Transcurrieron dos años de la más lunática de las pasiones; te hiciste mujer, mi miembro viril se hizo fuerte: penetró en un panal maravilloso y emanó manantiales. Sin embargo, nada te satisfacía, querías más. Más. Y te fuiste. No obstante es menester, oh queridísima Lucía, reconocer que nunca dejaste de considerarme tu confidente, tu amigo bueno, un tierno juglar, pero mi amor fue permutado. Iron Maiden se mostró más excitante, la oscura nigromancia de Led Zepellin te resultó más interesante. Sin embargo lo más oscuro y vil que pudo haber pasado en tu vida se dio en el Bar “El tronco del toro”, cuando conociste a Don Cristóbal.

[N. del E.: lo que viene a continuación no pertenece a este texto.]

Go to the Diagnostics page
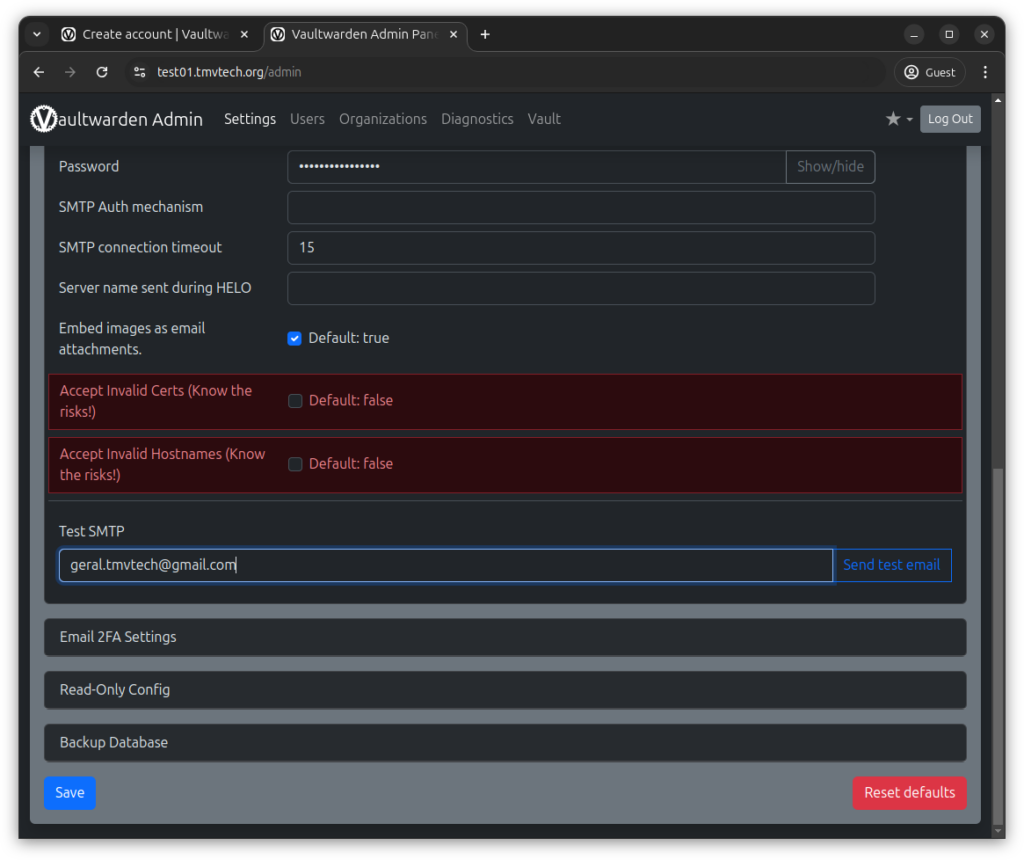The width and height of the screenshot is (1024, 860). pyautogui.click(x=477, y=119)
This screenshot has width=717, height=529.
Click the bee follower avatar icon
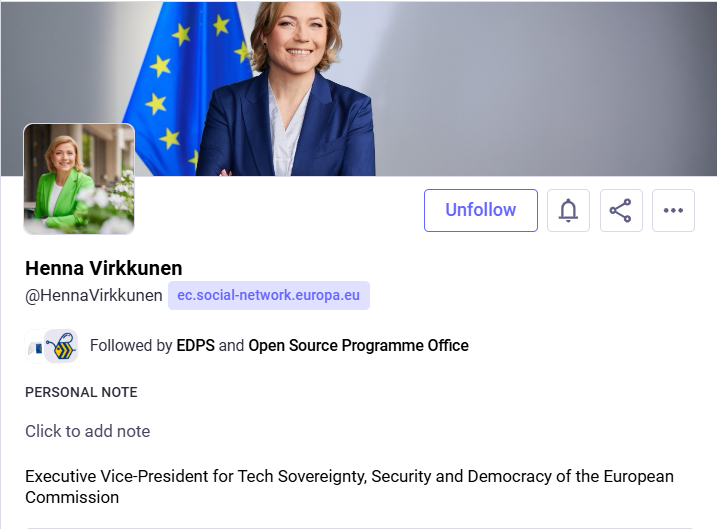pos(62,346)
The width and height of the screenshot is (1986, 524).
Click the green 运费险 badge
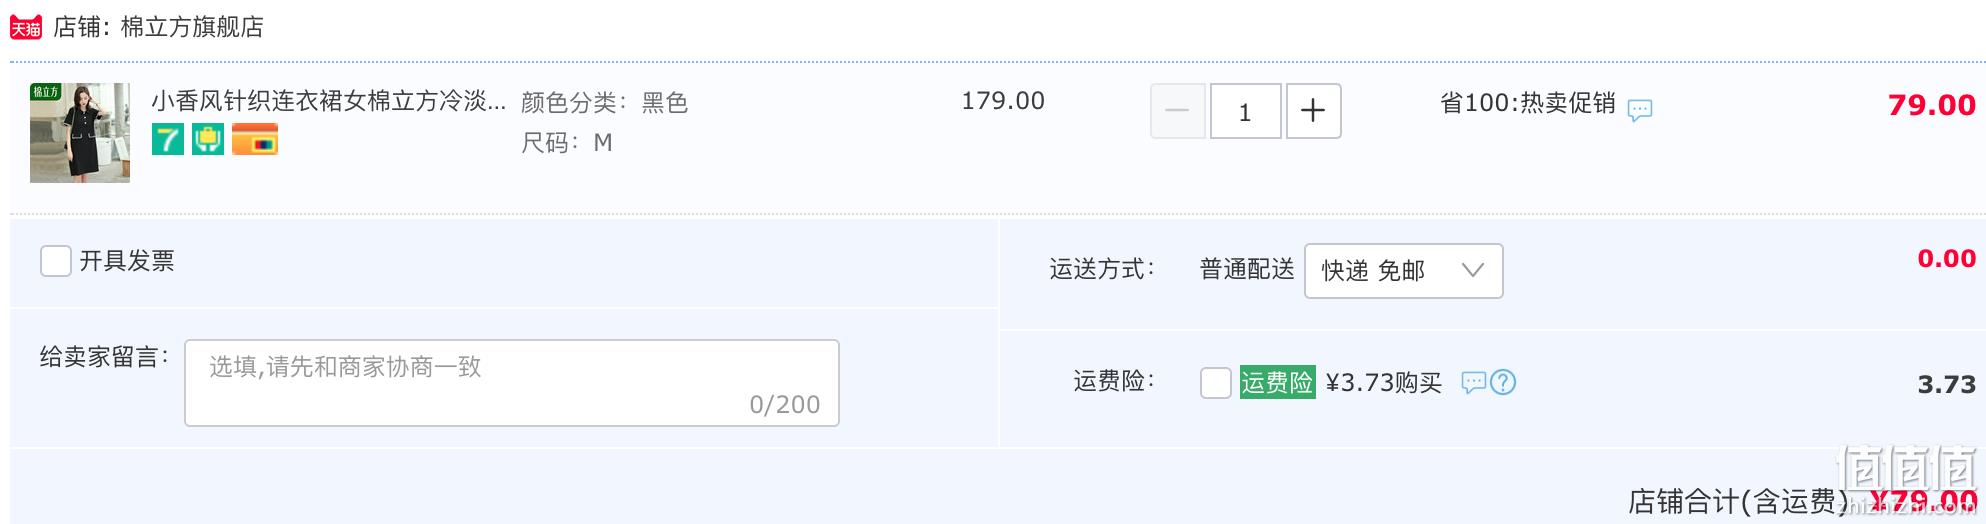1277,382
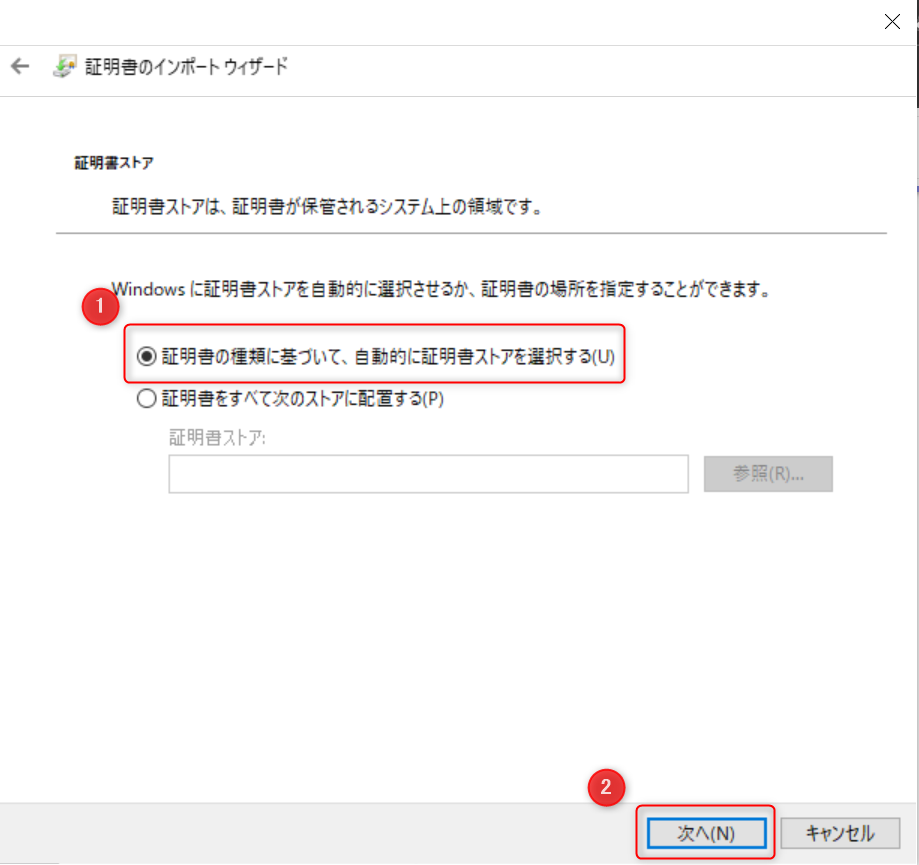Click the red step 2 annotation badge
This screenshot has width=919, height=865.
605,787
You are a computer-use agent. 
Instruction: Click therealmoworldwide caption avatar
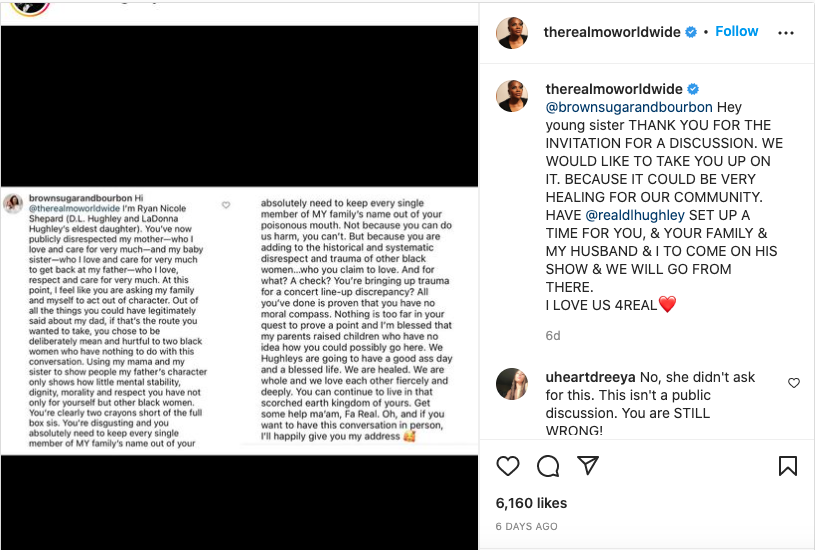pos(512,96)
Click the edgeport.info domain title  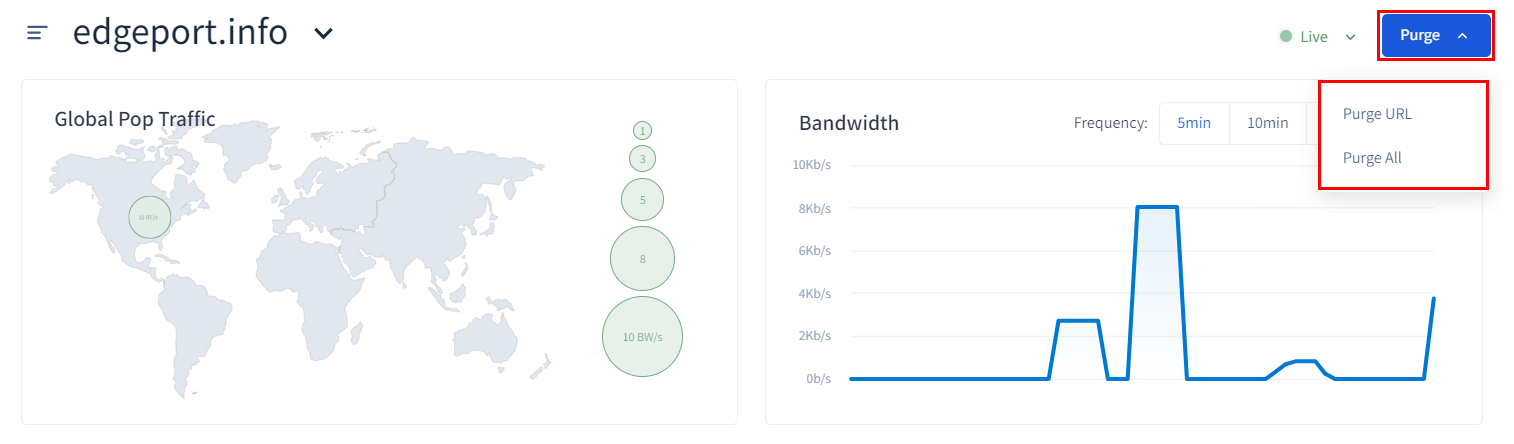pos(180,33)
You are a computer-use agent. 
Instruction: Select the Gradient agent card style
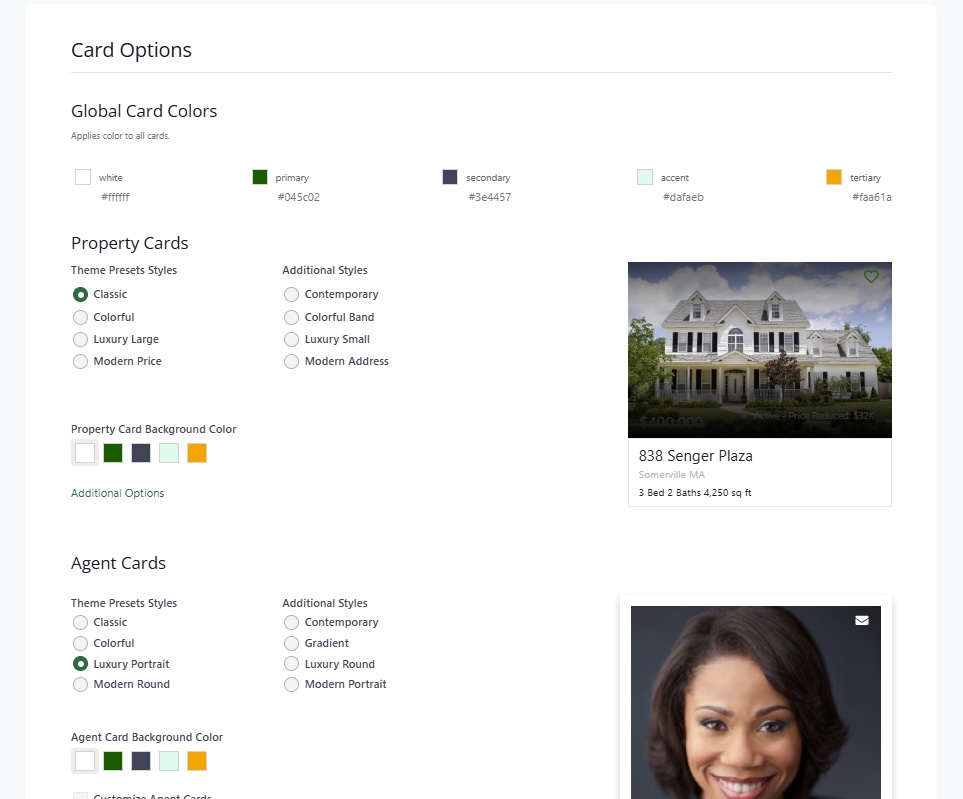(291, 643)
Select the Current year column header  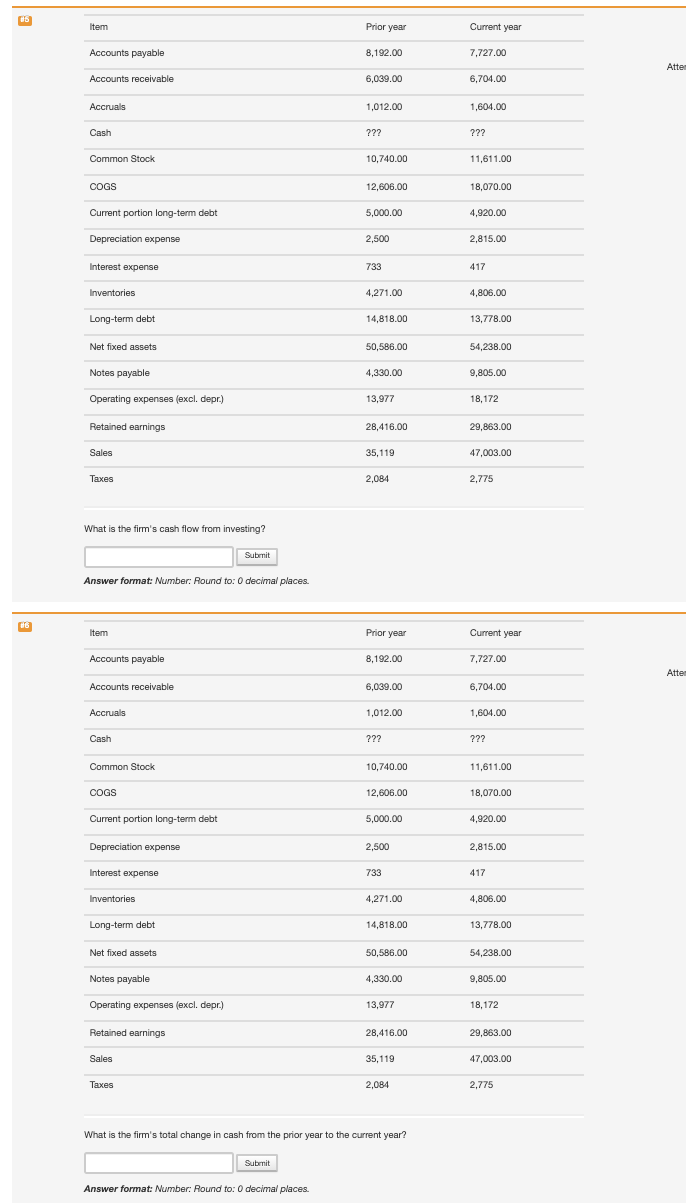[x=494, y=27]
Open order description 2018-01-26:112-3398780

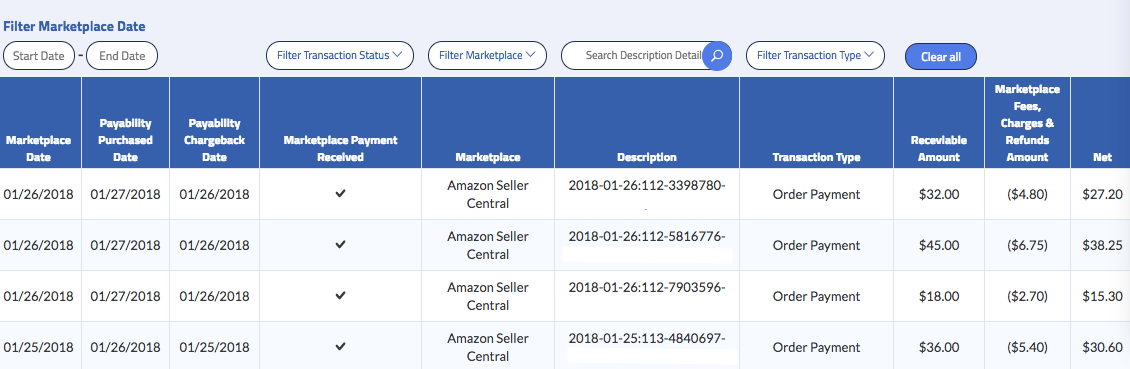pyautogui.click(x=646, y=185)
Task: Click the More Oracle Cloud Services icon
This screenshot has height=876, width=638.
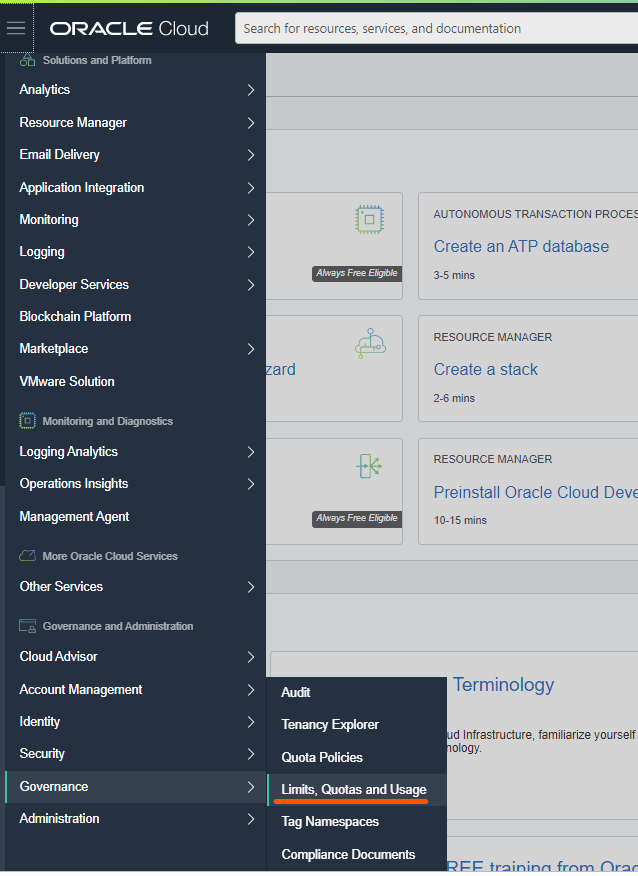Action: [x=27, y=556]
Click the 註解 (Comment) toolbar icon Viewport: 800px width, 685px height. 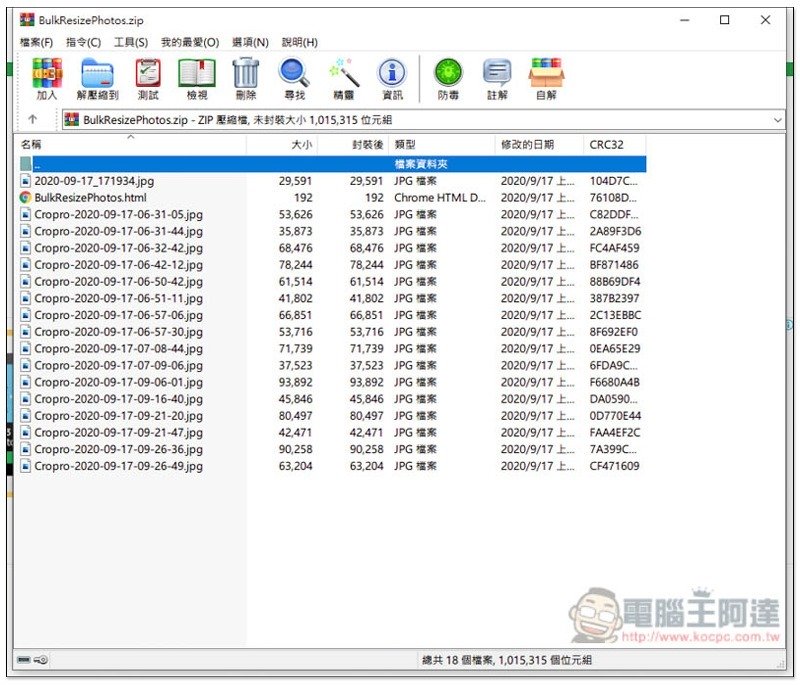[497, 76]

Para ese entonces ya habías huido de tu hogar y tenías que sobrevivir. No bastaba con hilar algodón, ni remendar camisas rotas. Tenías que hacer algo, algo más. ¿Y qué mejor que mostrarle al mundo tu ímpetu, la perfección de tu cuerpo irresistible? Ay Lucía, reina de las abejas de oro, mujer que fue azucena, fragancia bendita. ¿Puede lo luminoso hacerse opaco? ¿Puede la casta hacerse puta, inicua meretriz?
_¡Lucía, qué hembra, por Dios!
_¡Lucia, qué cuerpo, qué muslos!
_¡Lucía, la potra!
_¡Lucía, la bestia sexual!
Expresiones como esas eran habituales. Tu fama se extendió y con ello tu altivez. ¡Qué tristeza, qué infinita tristeza tengo en este día lluvioso, contemplando tu arruinado esplendor, tus ojos que buscan juventud e inmaculada inocencia, esos ojos orondos de coca, saciados de heroína, que miran espantados las hemorroides de tu inmundicia! Ahhh, ahhh, sólo puedo jadear. Ahh, ahhh, ya no puedo respirar. Quiero tocarte, pero ya no estás. Quiero acariciarte, pero te has ido; ya no estás. Veo un grillo que centellea y salta y se convierte en manzana. Todo se ha empañado; es una bruma. Pero…
¡Oh Estoy en el parque de mi juventud! Hay niños jugando, una ardilla ríe, y estás tú, junto al carrusel, como cuando te conocí, tan bella, y oh sorpresa: ¡Puedo caminar! Tu piel coralina me llama, la energía está fluyendo, los asteroides giran y las fuxias nebulosas repiquetean como campanas. Mi corazón arde, es un sol. Junto a mis oídos zumba el hoyo negro que devora el presente, el pasado, el futuro. Veo dos estrellas con corbata. ¿Habrá esperanza?